Bruno Bettelheim 1903-1990
Austrian-born American nonfiction writer and essayist.
The following entry provides criticism on Bettelheim's works from 1990 through 1999. For criticism prior to 1990, see CLC, Volume 79.
A renowned child psychologist, Bettelheim is best known for writing about emotionally disturbed children, the therapeutic value of fairy tales, and the experiences of Nazi concentration camp survivors. While many of his theories—which incorporate the work of Sigmund Freud—are considered outdated, critics concur that Bettelheim brought to the field of psychoanalysis an important humanistic element often missing from a clinical approach.
Born in Vienna, Bettelheim became interested in psychology after undergoing psychoanalysis as a teenager. He went on to study with Freud in Vienna, establishing himself in the late 1930s as an authority on childhood autism. In 1938 he was incarcerated in concentration camps at Dachau and Buchenwald but was freed the following year due to international pressure for his release. Bettelheim moved to the United States, where he joined the faculty of the University of Chicago in 1944 and was appointed head of its Sonia Shankman Orthogenic School. Under Bettelheim's supervision the institution gained a reputation for helping the most severely autistic and emotionally challenged children. Many of Bettelheim's publications during this period chart the progress and setbacks he encountered with his students. In 1973 Bettelheim retired from the school, devoting his time to researching and writing. After suffering a long illness, he died of self-inflicted suffocation in 1990.

##############################

# Assigned task 1
Using the Bettelheim entry, explain in one to three sentences why Bettelheim was released from the concentration camps in 1939.
# Assigned task 2
According to the Bettelheim entry, in what year did Bettelheim join the faculty of the University of Chicago?
# Assigned task 3
Please turn the paragraph of the Bettelheim entry that begins "Born in Vienna" into a list that keeps its main facts.
The material after this point has no connection to the Bettelheim entry.

# Records shown
##############################

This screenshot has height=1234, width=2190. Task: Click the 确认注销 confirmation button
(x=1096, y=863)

##############################

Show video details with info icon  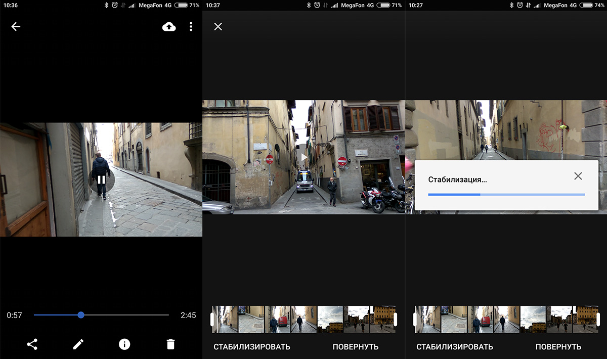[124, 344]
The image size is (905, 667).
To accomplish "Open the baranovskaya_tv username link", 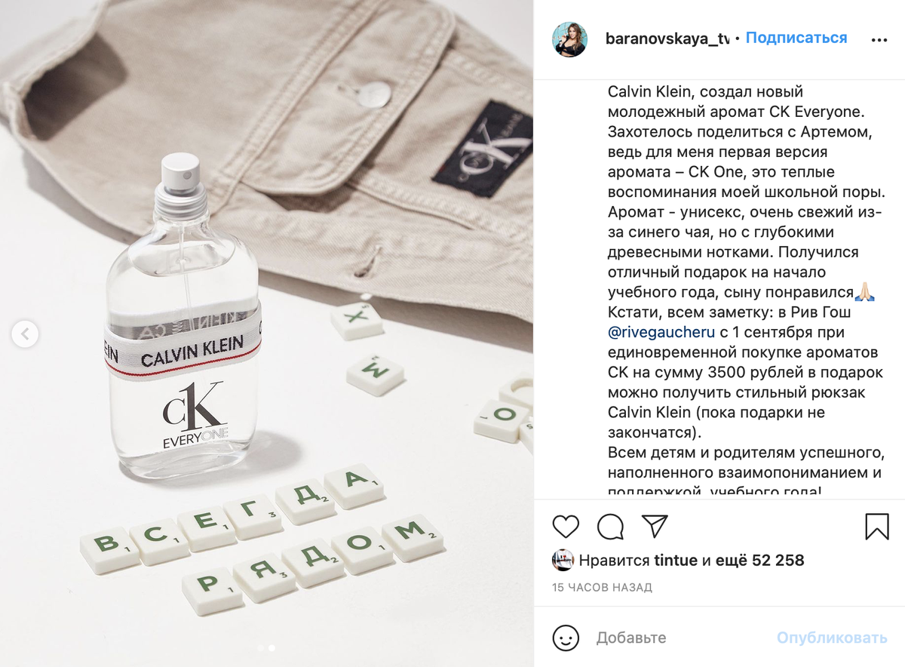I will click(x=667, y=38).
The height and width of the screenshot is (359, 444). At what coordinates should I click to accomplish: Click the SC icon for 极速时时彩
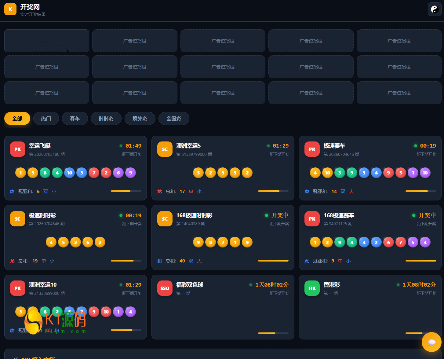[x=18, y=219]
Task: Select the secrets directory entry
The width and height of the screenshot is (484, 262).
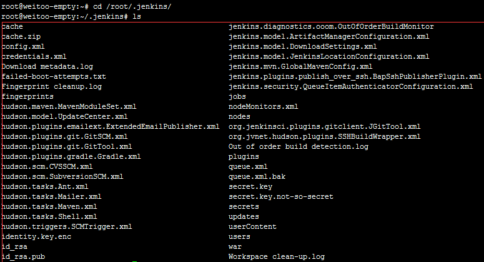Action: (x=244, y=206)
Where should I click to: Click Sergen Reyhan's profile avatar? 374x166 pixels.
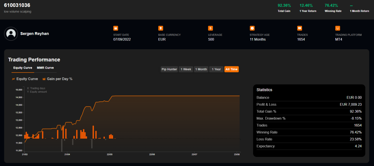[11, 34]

##############################

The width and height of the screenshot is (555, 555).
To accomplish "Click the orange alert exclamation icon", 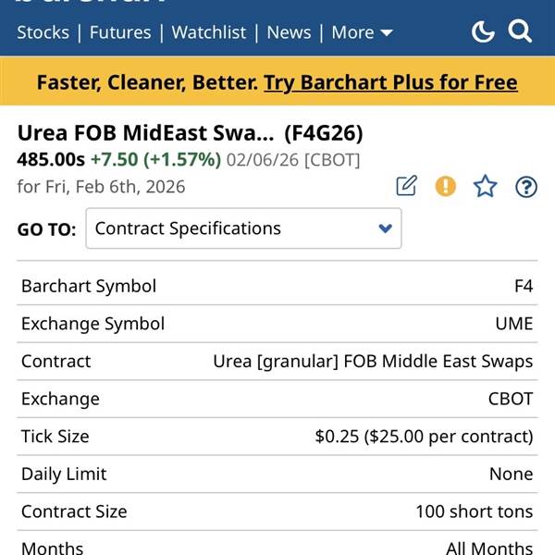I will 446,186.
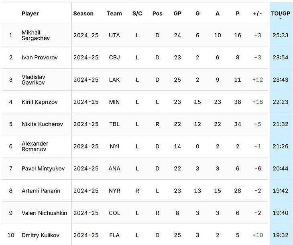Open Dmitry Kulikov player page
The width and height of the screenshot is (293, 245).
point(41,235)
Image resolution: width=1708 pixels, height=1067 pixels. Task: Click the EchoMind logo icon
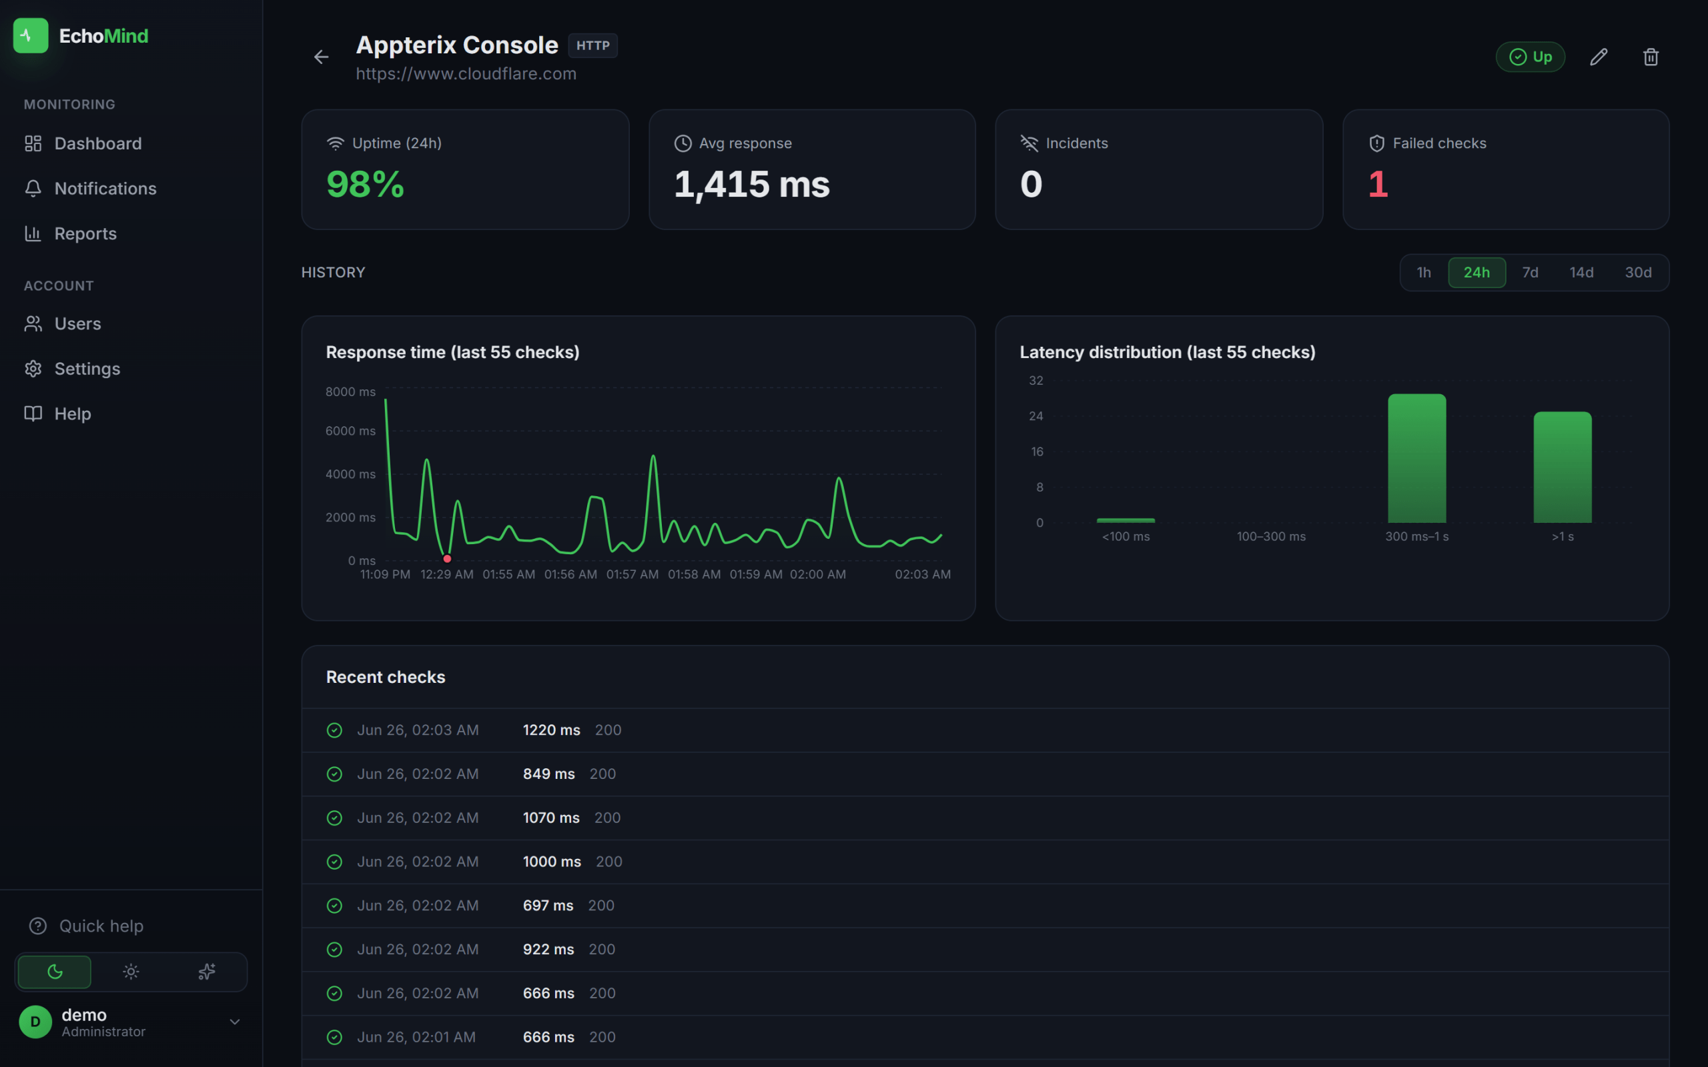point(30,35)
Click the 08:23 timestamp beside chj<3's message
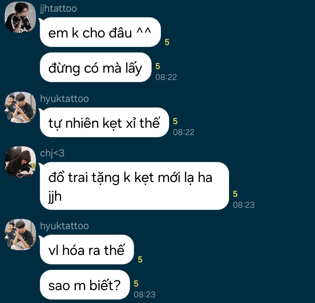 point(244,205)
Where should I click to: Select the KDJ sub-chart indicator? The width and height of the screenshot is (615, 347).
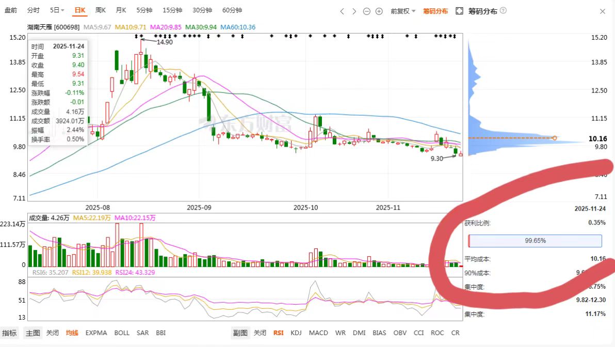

##############################

# Result 1
Bettelheim was freed because of international pressure for his release. He had been held at Dachau and Buchenwald since 1938.

# Result 2
1944

# Result 3
- Born in Vienna; became interested in psychology after undergoing psychoanalysis as a teenager.
- Studied with Freud in Vienna and was an authority on childhood autism by the late 1930s.
- Held in the Dachau and Buchenwald concentration camps from 1938; freed the next year due to international pressure.
- Moved to the United States, joined the University of Chicago faculty in 1944, and was appointed head of its Sonia Shankman Orthogenic School.
- Under his supervision, the school became known for helping the most severely autistic and emotionally challenged children.
- Many of his publications from this period chart his progress and setbacks with his students.
- Retired from the school in 1973 to research and write.
- Died of self-inflicted suffocation in 1990 after a long illness.